Lettera scritta da Matteo Piloni, consigliere regionale Pd

Dai primi giorni di marzo, soprattutto sulla linea Cremona-Brescia e quella Cremona-Crema-Treviglio, i ritardi, le cancellazioni e le soppressioni dei treni non si contano più, anche nelle ore di punta.

Mentre i partiti di maggioranza sono occupati a calibrare la formazione della prossima Giunta regionale, a organizzare lo staff del Presidente e a discutere di quota rosa, la situazione del trasporto ferroviario, sempre più fuori controllo, passa in secondo, terzo, ultimo piano.

Male, perché si tratta di un tema cruciale a cui va data una risposta concreta, subito. Cominciando, ci auguriamo, con la scelta di un esponente autorevole e preparato che sia in grado di dare una svolta alla gestione di Trenord, il cui servizio ormai fa acqua da tutte le parti.
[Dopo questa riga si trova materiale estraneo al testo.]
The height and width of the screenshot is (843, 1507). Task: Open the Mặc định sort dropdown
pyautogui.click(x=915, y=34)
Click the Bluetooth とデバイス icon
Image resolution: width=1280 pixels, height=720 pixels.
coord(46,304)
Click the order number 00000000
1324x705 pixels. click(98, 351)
Ritardi, cancellazioni e mancanza di personale. Basta leggere le cronache di tutte le province lombarde: siamo a quota 500 treni soppressi a settimana solo per problemi di personale.

Una situazione assai preoccupante che nella provincia di Cremona è diventata addirittura insostenibile, soprattutto sulla linea Cremona-Brescia, già compromessa per via dei treni diesel e delle carrozze vecchie, dove negli ultimi dieci giorni continuano a verificarsi disagi, senza che siano rilasciate informazioni o alternative concrete ai pendolari.

Per questa ragione, non appena mi sarà possibile, presenterò un’interrogazione in proposito al futuro Consiglio regionale.